For more information about all of these updates, see DRS Enhancements in vSphere 6.7.

VMware’s AI-based Performance Tool Can Improve Itself Automatically

PerfPsychic  our AI-based performance analyzing tool, enhances its accuracy rate from 21% to 91% with more data and training when debugging vSAN performance issues. What is better, PerfPsychic can continuously improve itself and the tuning procedure is automated. Let’s examine how we achieve this in the following sections.

How to Improve AI Model Accuracy

Three elements have huge impacts on the training results for deep learning models: amount of high-quality training data, reasonably configured hyperparameters that are used to control the training process, and sufficient but acceptable training time. In the following examples, we use the same training and testing dataset as we presented in our previous blog.

Amount of Training Data

The key of PerfPsychic is to prove the effectiveness of our deep learning pipeline, so we start by gradually adding more labeled data to the training dataset. This is to demonstrate how our models learn from more labeled data and improve their accuracy over time. Figure 1 shows the results where we start from only 20% of the training dataset and gradually label 20% more each time. It shows a clear trend that as more properly labeled data is added, our model learns and improves its accuracy, without any further human intervention. The accuracy is improved from around 50% when we have only about 1,000 data points to 91% when we have the full set of 5,275 data points. Such accuracy is as good as a programmatic analytic rule that took us three months to tune manually.

Figure 1. Accuracy improvement over larger training datasets

Training Hyperparameters

We next vary several other CNN hyperparameters to demonstrate how they were selected for our models. We change only one hyperparameter at a time and train 1,000 CNNs using the configuration.
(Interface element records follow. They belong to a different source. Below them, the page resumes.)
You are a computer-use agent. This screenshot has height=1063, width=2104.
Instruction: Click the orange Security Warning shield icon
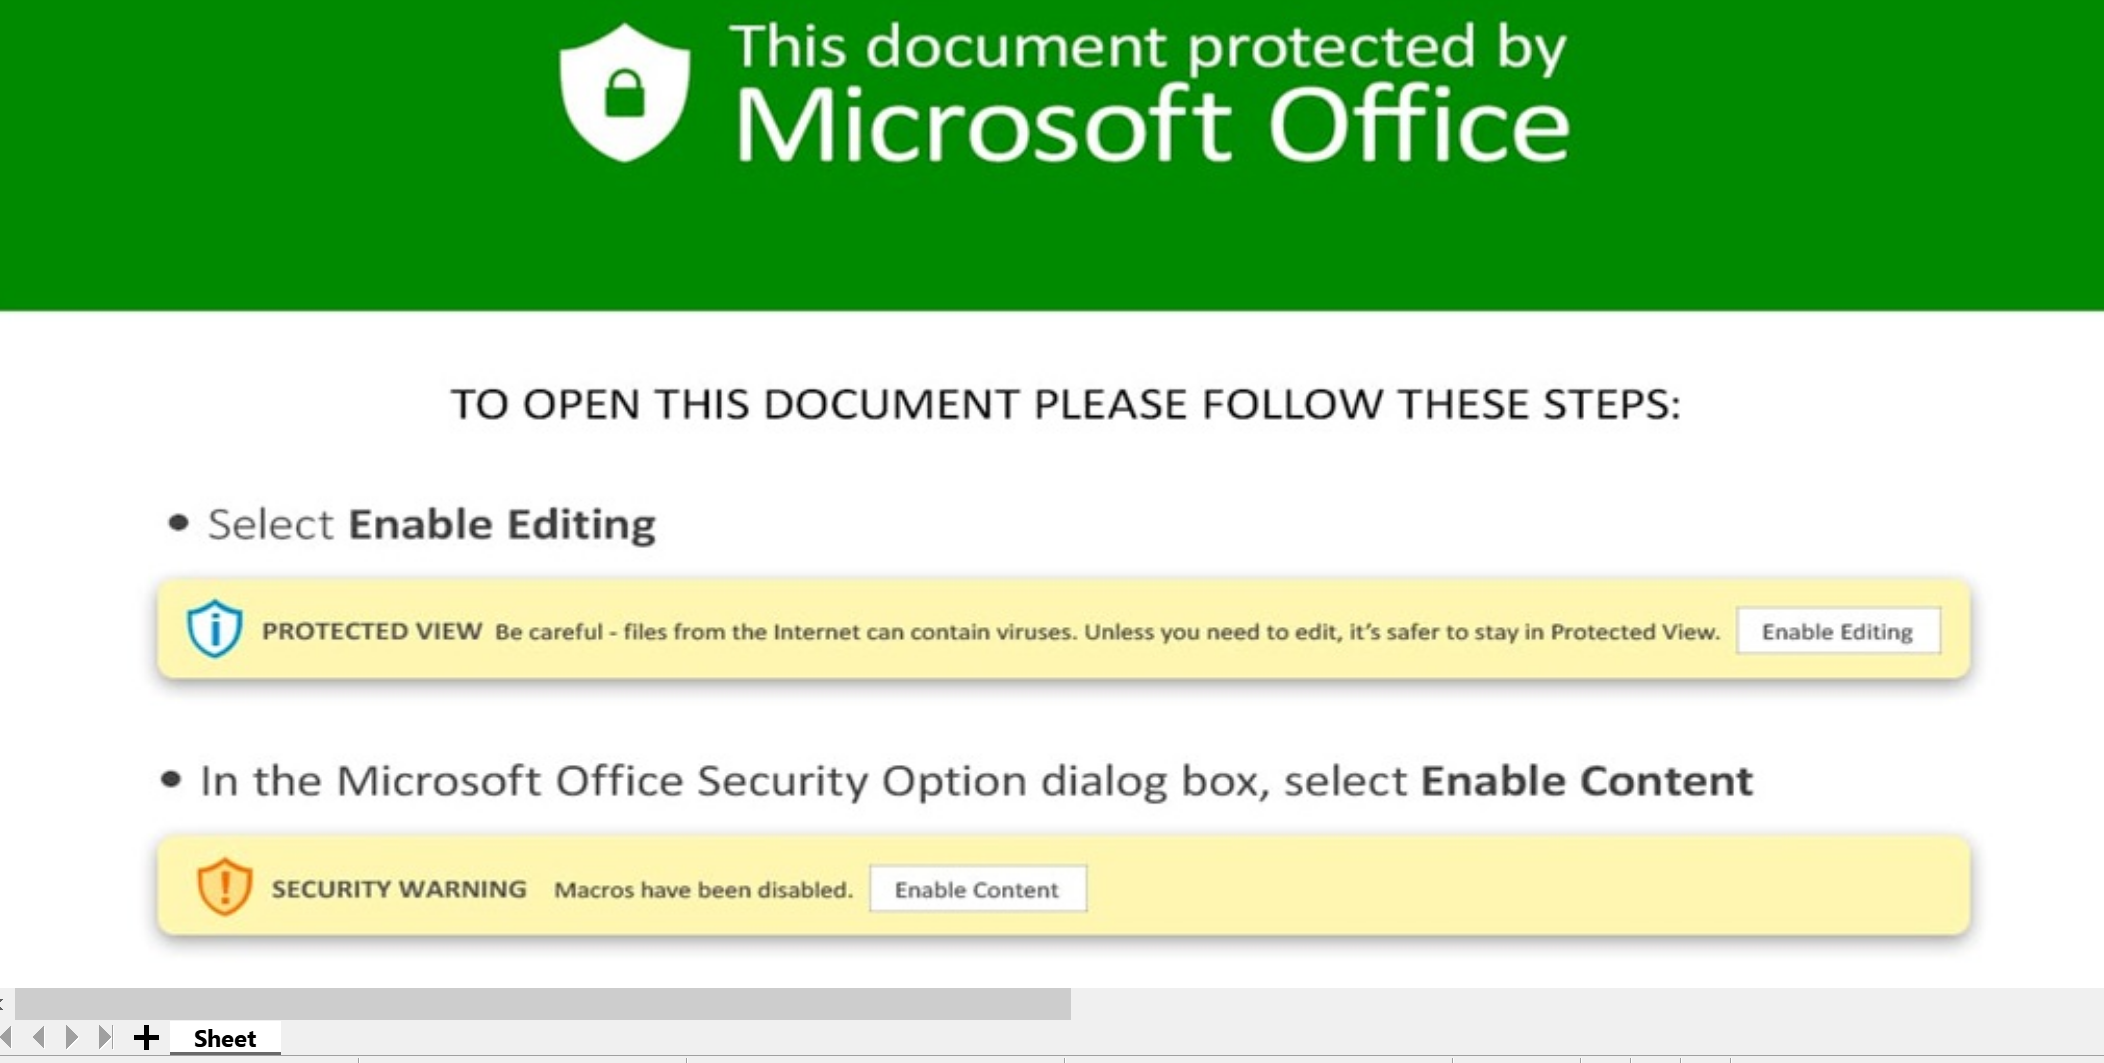224,887
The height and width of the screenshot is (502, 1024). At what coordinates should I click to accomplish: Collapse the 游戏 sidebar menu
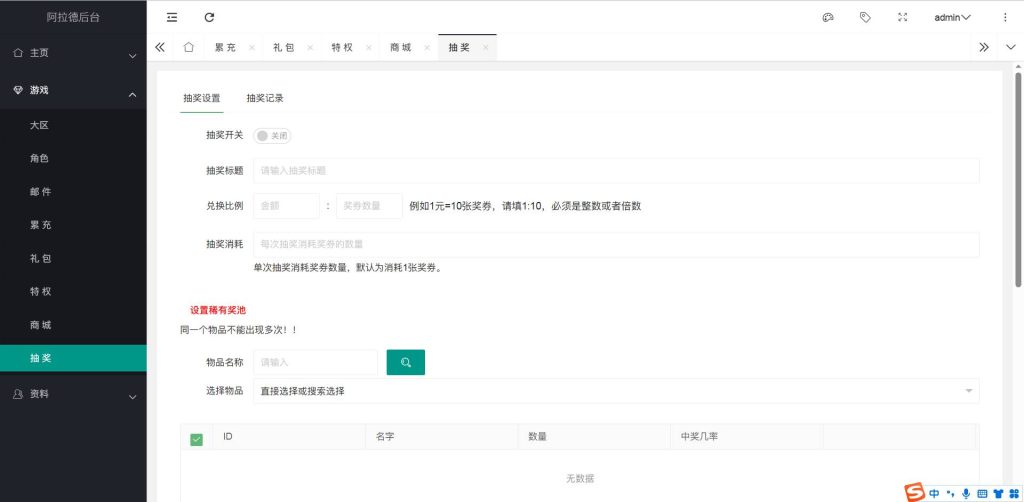[x=73, y=91]
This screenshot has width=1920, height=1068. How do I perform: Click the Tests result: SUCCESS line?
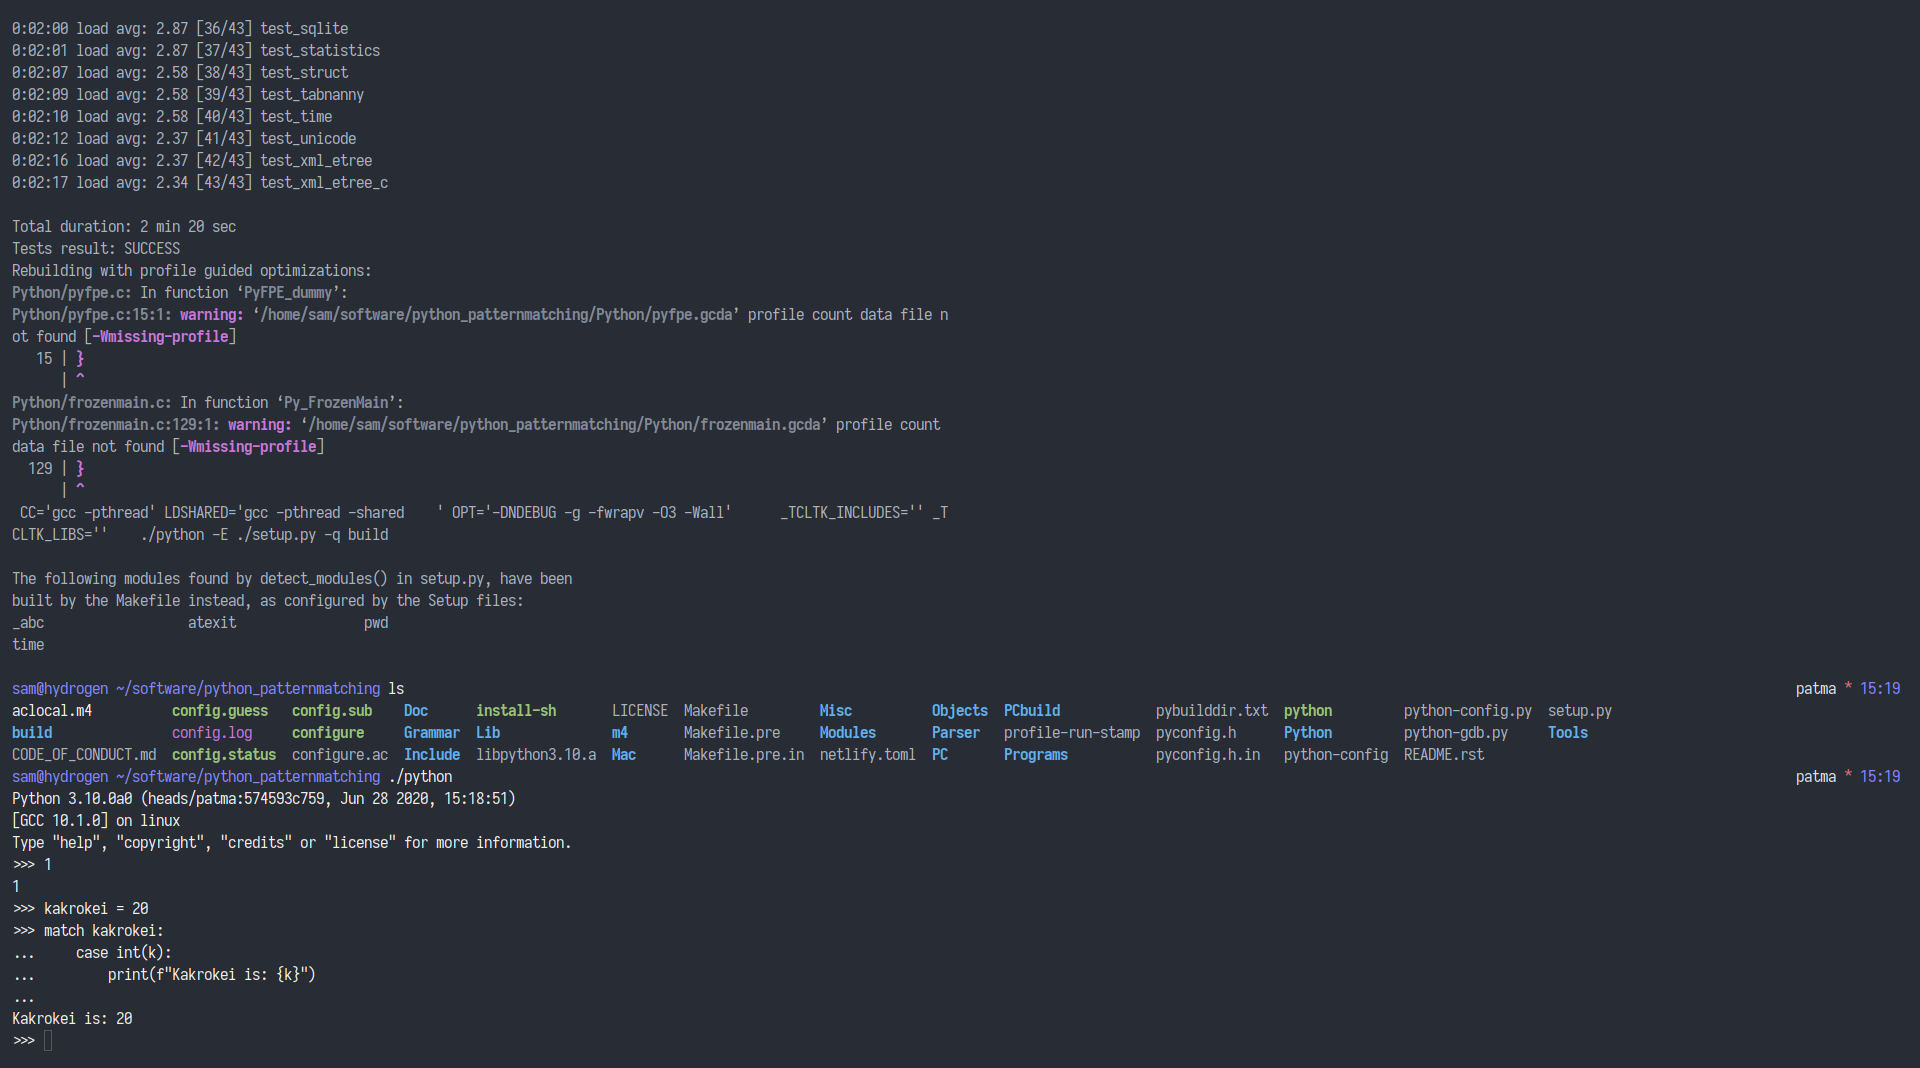pos(96,249)
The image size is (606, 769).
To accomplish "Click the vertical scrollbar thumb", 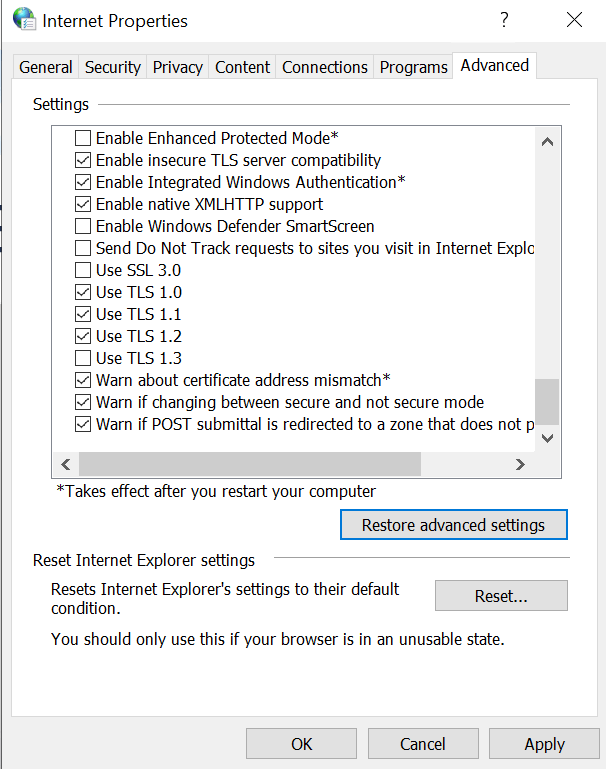I will coord(547,401).
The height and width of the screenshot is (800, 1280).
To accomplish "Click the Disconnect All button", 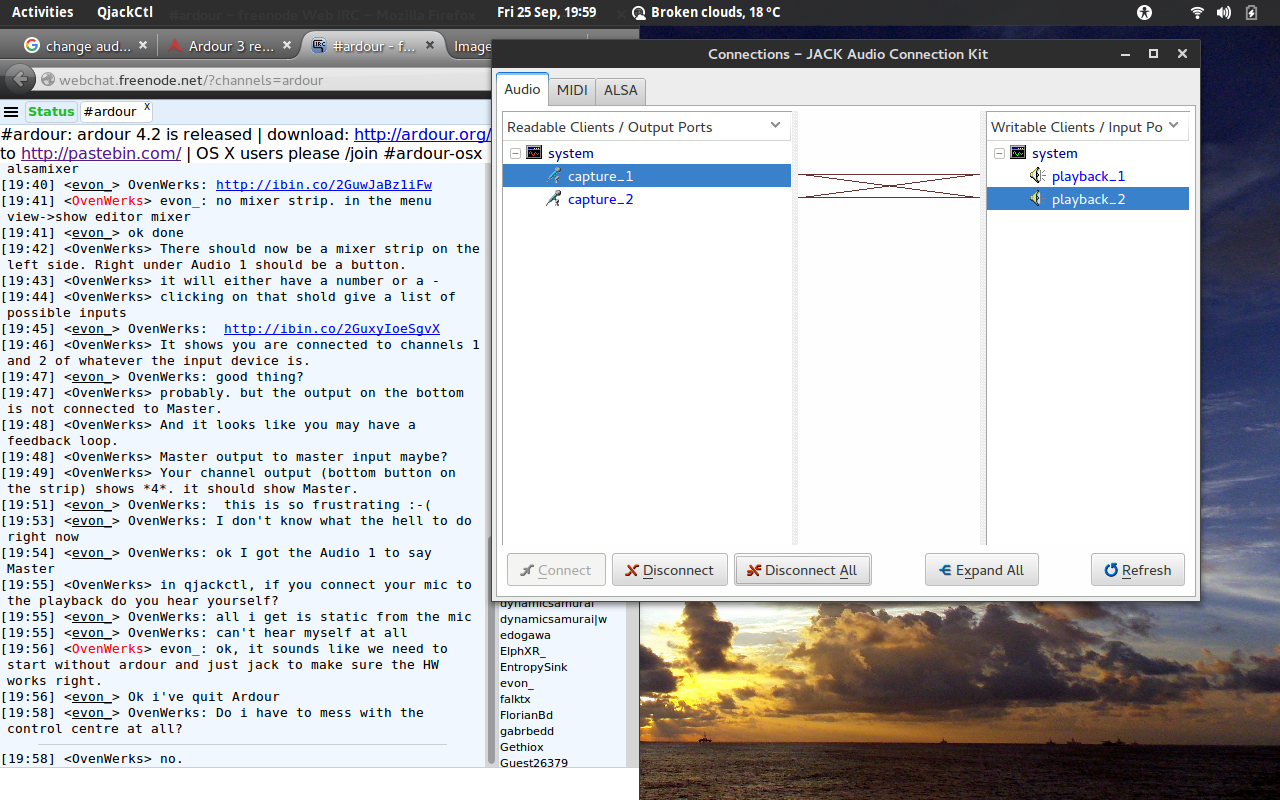I will tap(803, 570).

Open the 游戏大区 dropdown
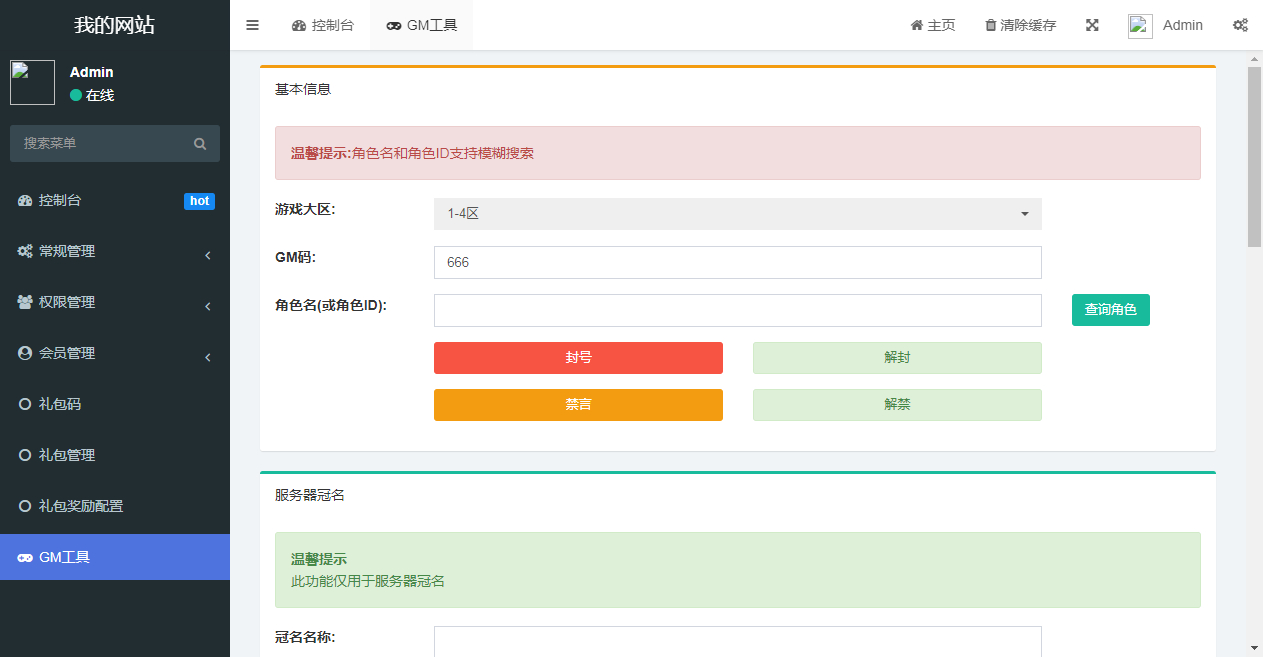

We first vary a different number of iterations in training, namely for how many times we go through the training dataset. If the number of iterations is too few, the CNNs cannot be trained adequately and, if the iteration number is too large, training will take a much longer time and it also might end up overfitting to the training data. As shown in Figure 2, between 50 to 75 iterations is the best range, where 75 iterations achieve the best accuracy of 91%.

Figure 2. Number of training iterations vs. accuracy

We next vary the step size, which is our granularity to search for the best model. In practice, with a small step size, the optimization is so slow that it cannot reach the optimal point in a limited time. With a large step size, we risk passing optimal points easily. Figure 3 shows that, between 5e-3 to 7.5e-3, the model produces good accuracy, where 5e-3 predicts 91% of the labels correctly.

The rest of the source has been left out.